Review Date: 2002-10-09
Posedas County is a wide-open range between New Mexico and the Mexican border and for the most part it is a quiet place. There are some areas that are patrolled rarely because there is nothing there. One day a pilot flies over the area and sees what she thinks is a body. She returns to base and the local authorities are on the scene almost immediately. A man is lying in the dirt, his faced so smashed in that they can't obtain dental plates.

Now that Bill Gastner is retired and the newly elected sheriff Robert Torrez is in Virginia taking a law enforcement course, the case is headed up by Under Sheriff Estelle Reyes-Guzman. Even with her ailing and aging mother and her son down with the flu, Estelle copes with the investigation just fine until they find a second body buried in a shallow grave located a few miles near the first. Estelle thinks the two deaths are tied to together and Eurelio Scener, a person who acts like he knows more than he is telling, might have some answers but he has disappeared, perhaps involuntarily.
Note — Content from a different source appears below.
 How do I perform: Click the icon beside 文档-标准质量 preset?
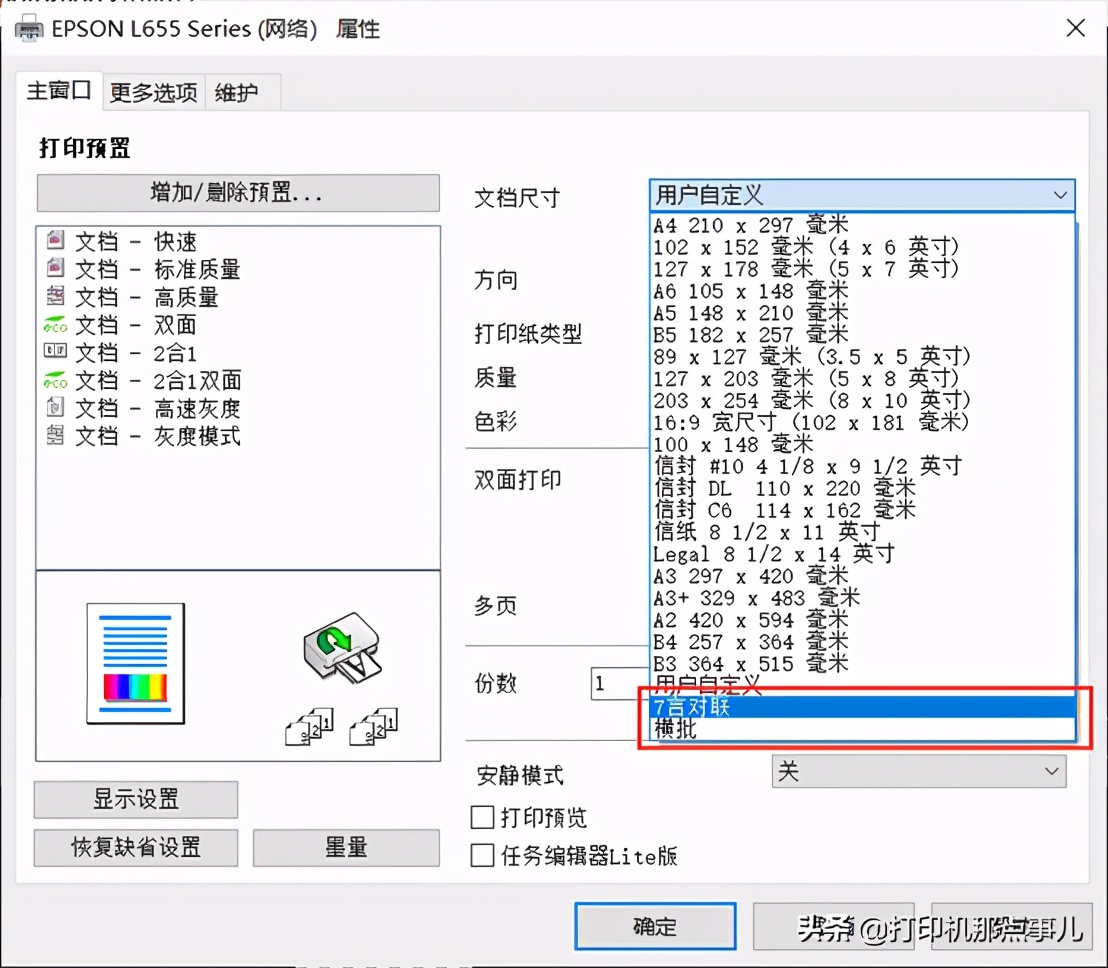57,269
Anyone who likes to see an investigation played out from the beginning to the end will definitely like SCAVENGERS, a police procedural that has heart. Watching the Under Sheriff balance her home life with her work gives the audience an appreciation for the police performing duties that sometimes can be at the expense of their own families. Steven F. Havill continues to write excellent crime thrillers as his series keeps evolving with a true time line.

Harriet Klausner

Good Book, Great Series: Scavengers by Steven Havill
Helpful Votes: 3 out of 4 total.
Review Date: 2003-12-10
Billed on the front cover as "A Posadas County Mystery" this reader was immediately alerted that after nine Undersheriff Gastner novels, this was not the tenth. It has been a great run and while I was hoping for a tenth, I expected due to the way the character has developed that there would not be a tenth. Unfortunately, my expectation proved correct, but while different from the Gastner series, this book still retains the flavor and color of the previous novels. However, since it is not Gastner it does take some adjustment to get used to the new style and tone of the series.
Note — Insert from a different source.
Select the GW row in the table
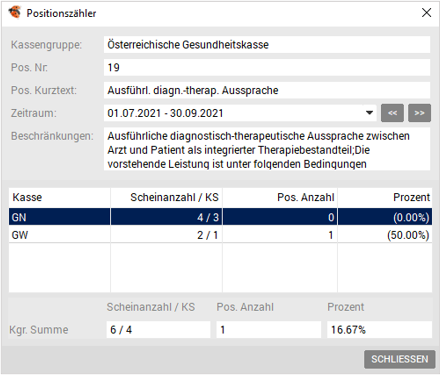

As the book opens, Gastner has been regulated to the sidelines in his role as Livestock Inspector. While he appears briefly a couple of times, the main action involves Estelle Reyes-Guzman. Long a fixture of the series she is now front and center and has her hands full. Along with her mother and her failing health, she has children who currently have the flu bug and her husband, a local doctor. Her boss, the newly elected Sheriff Bobby Torrez, is off at Quantico taking a course. As Undersheriff, she is in charge with all the usual problems that brings in running a department and then the bodies start showing up.

The first is found out on the prairie and has had half of his head blown off. The lower part of his face is shattered and according to the corner, he thinks it happened after the man was killed by the headshot. While the body is clothed, there are no personal effects and thanks to the weather and the assorted wildlife, roughly three weeks after the person was killed, there is not much to identify. As they start to work the case, within a couple of days, a second body is found. Certain clues with that body lead Estelle to believe that the bodies were killed by the same killer or killers and the hunt begins.
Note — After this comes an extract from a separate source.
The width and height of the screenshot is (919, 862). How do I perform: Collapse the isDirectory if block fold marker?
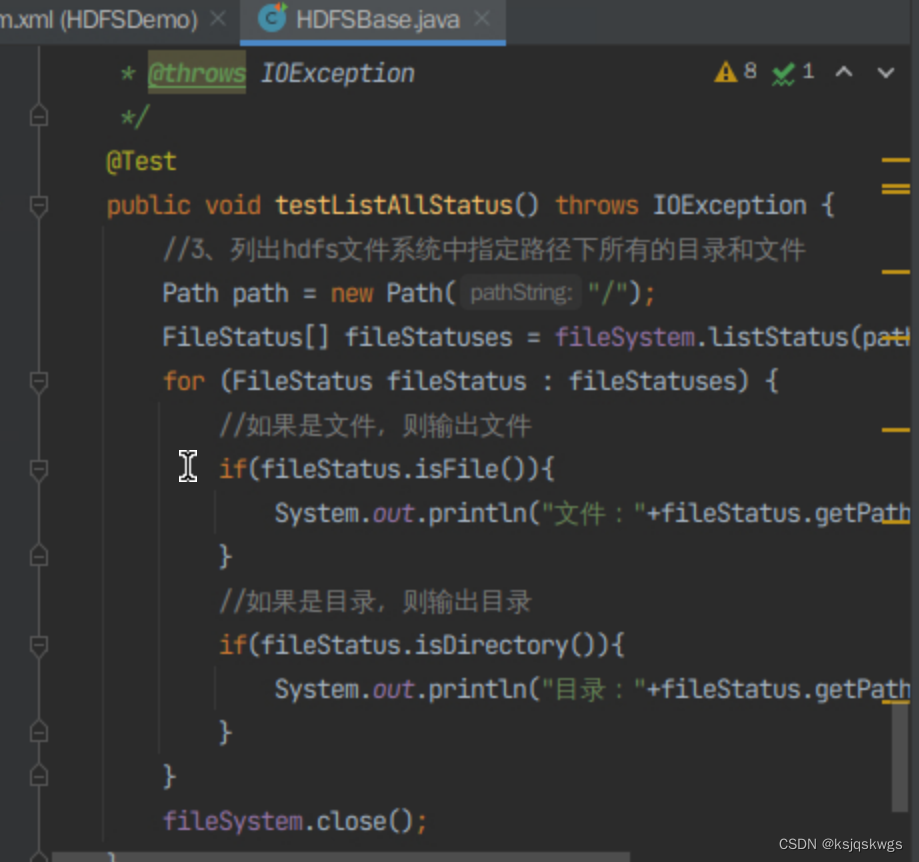(x=38, y=645)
There are several secondary stories as well, but to explain them would violate the golden rule of a book review-don't reveal too much. Especially for those new to the series, the explanation of several of the secondary stories would render the reading of those books all but pointless.

While this is not a Gastner book, it does come awfully close. The stark beauty of Posadas County comes through once again along with all the colorful characters that make this imaginary piece of New Mexico landscape home. Fortunately, while the author did move Gastner to the sidelines, he wisely did not change the other characters that populate his books. So, while somewhat different, there is enough of the earlier books in this one to make it work once again.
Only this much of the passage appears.